Un-hash the Java Hash

C#, 1.052 × 1010

The idea is to do the hash function in reverse to get all possible un-hashed strings from the given number. Integer overflow of the 32-bit hash value is also emulated in reverse by incrementing the given hash value by 2^32 on each iteration.

UPDATE: I've made several micro-optimisations that significantly improved the performance of my program.

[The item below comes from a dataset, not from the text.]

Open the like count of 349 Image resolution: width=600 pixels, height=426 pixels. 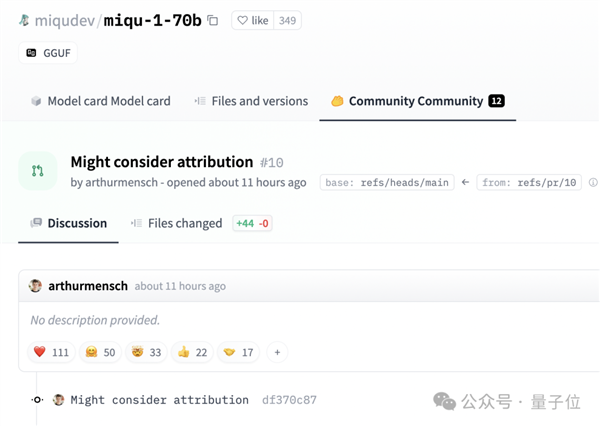(x=288, y=20)
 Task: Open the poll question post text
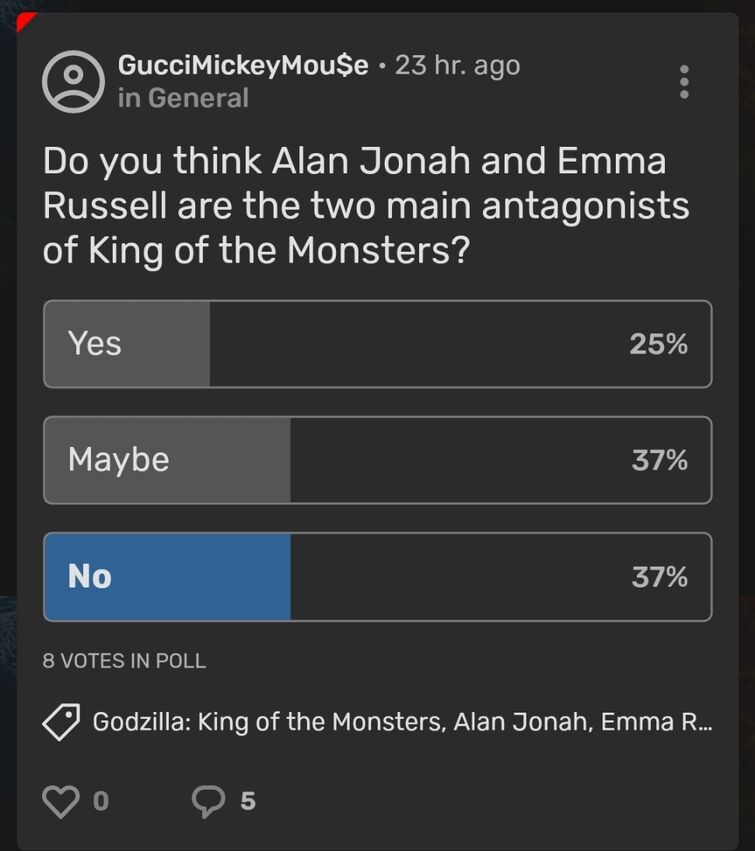(x=366, y=206)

The new version produced 10.52 billion results in 15 minutes (compared to 9.05 billion in 1 hour for the previous version).

Futher improvement may be difficult since the output file was 117GB in size and that's about how much free space I have on my SSD. Writing results to the screen doesn't seem to be a viable option since it's almost a thousand times slower than writing to a file.

using System;
using System.Collections.Generic;
using System.Diagnostics;
using System.IO;
using System.Linq;
using System.Text;

namespace Unhash
{
    class Program
    {
        const int minChar = 32;

        const int maxChar = 126;

        // limit maxStrLength to make sure that max hash value does not exceed long.MaxValue (2^63 - 1)
        const int maxStrLength = 12;

        static long[] minHashValues;

        static long[] maxHashValues;

        static Program()
        {
            minHashValues = new long[maxStrLength + 1];
            for (int strLength = 0; strLength <= maxStrLength; strLength++)
                minHashValues[strLength] = Pow(31, strLength) / (31 - 1) * minChar;

            maxHashValues = new long[maxStrLength + 1];
            for (int strLength = 0; strLength <= maxStrLength; strLength++)
                maxHashValues[strLength] = Pow(31, strLength) / (31 - 1) * maxChar;
        }

        static void GuessHash(int hash, int maxLength = 256)
        {
            Stopwatch sw = Stopwatch.StartNew();
            var timeLimit = new TimeSpan(0, 15, 0);

            if (maxLength > maxStrLength)
                maxLength = maxStrLength;

            long currentHash = (uint)hash;
            long step = 1L << 32;

            const int bufferSize = 32 * 1024;
            using (var writer = new StreamWriter("output.txt", false, new UTF8Encoding(false), bufferSize))
            {
                for (int strLength = 0; strLength <= maxLength; strLength++)
                {
                    long maxHash = maxHashValues[strLength];
                    if (currentHash > maxHash)
                        continue;

                    long minHash = minHashValues[strLength];
                    while (currentHash < minHash)
                        currentHash += step;

                    while ((currentHash <= maxHash) && (sw.Elapsed < timeLimit))
                    {
                        GuessLongHash(writer, currentHash, new char[strLength], strLength - 1);
                        currentHash += step;
                    }
                }
            }
        }

        static void GuessLongHash(StreamWriter writer, long hash, char[] chars, int charPos)
        {
            if (hash <= maxChar)
            {
                char ch = (char)hash;
                if (ch >= minChar)
                {
                    chars[charPos] = ch;
                    writer.WriteLine(new string(chars));
                }
                return;
            }

            char c = (char)(hash % 31);
            while (c < minChar)
                c += (char)31;

            while (c <= maxChar)
            {
                chars[charPos] = c;
                GuessLongHash(writer, (hash - c) / 31, chars, charPos - 1);

                c += (char)31;
            }
        }

        static long Pow(int value, int exponent)
        {
            long result = 1;
            for (int i = 0; i < exponent; i++)
                result *= value;
            return result;
        }

        static void Main(string[] args)
        {
            const int hash = 69066349;
            GuessHash(hash);
        }
    }
}

Scala

One "useful" characteristic of Java's String.hashCode method is that if you have a string z with z.hashCode() == 0, then you also have that (z + x).hashCode() == x.hashCode() for any other string x. So even if we can find a relatively small number of strings with a given hashCode, we can just prefix it with a bunch of zero-hash strings, and generate as many strings as we like with that hashCode - the performance limit becomes string concatenation and IO at that point.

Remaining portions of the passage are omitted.